_Exercise instructions_: Transcribe the data below verbatim from the line with "Description [tab] (55, 868)" to the line with "[button] (1169, 842)". Include both of those lines.

Stored records
────────────────

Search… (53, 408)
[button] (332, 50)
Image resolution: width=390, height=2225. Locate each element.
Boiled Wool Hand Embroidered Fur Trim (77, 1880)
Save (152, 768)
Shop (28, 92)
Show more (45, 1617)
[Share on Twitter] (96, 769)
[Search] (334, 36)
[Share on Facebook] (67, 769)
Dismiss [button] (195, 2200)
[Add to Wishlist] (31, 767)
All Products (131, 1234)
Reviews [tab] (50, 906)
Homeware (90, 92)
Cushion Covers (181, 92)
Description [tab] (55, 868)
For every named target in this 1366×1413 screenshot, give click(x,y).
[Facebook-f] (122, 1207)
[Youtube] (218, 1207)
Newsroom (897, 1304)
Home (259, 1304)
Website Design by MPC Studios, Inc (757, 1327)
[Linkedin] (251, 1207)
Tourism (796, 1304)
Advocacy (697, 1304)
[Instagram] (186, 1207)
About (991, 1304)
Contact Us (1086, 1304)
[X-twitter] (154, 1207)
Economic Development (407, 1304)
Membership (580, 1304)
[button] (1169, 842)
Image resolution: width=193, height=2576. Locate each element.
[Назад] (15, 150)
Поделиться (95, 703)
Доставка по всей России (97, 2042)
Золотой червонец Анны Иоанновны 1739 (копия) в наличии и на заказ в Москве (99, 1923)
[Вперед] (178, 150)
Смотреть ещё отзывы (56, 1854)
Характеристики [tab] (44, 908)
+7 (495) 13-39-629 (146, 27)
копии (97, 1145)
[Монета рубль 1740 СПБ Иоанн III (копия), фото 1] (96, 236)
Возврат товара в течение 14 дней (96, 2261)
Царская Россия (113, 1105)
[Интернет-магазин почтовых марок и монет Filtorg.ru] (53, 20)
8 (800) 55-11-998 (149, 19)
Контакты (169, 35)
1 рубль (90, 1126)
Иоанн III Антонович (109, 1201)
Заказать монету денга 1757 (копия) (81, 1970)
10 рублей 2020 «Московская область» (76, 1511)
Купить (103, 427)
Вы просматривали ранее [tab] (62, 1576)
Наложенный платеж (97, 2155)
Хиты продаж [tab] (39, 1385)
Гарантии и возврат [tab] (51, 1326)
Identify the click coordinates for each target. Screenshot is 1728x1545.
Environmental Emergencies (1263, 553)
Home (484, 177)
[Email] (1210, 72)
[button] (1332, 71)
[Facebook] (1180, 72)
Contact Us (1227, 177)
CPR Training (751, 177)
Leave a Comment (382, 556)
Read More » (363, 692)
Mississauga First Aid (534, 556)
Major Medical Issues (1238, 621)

────────────────

_Answer for this exercise_:
Description [tab] (55, 868)
For every named target in this 1366×1413 screenshot, give click(x,y).
[Facebook-f] (122, 1207)
[Youtube] (218, 1207)
Newsroom (897, 1304)
Home (259, 1304)
Website Design by MPC Studios, Inc (757, 1327)
[Linkedin] (251, 1207)
Tourism (796, 1304)
Advocacy (697, 1304)
[Instagram] (186, 1207)
About (991, 1304)
Contact Us (1086, 1304)
[X-twitter] (154, 1207)
Economic Development (407, 1304)
Membership (580, 1304)
[button] (1169, 842)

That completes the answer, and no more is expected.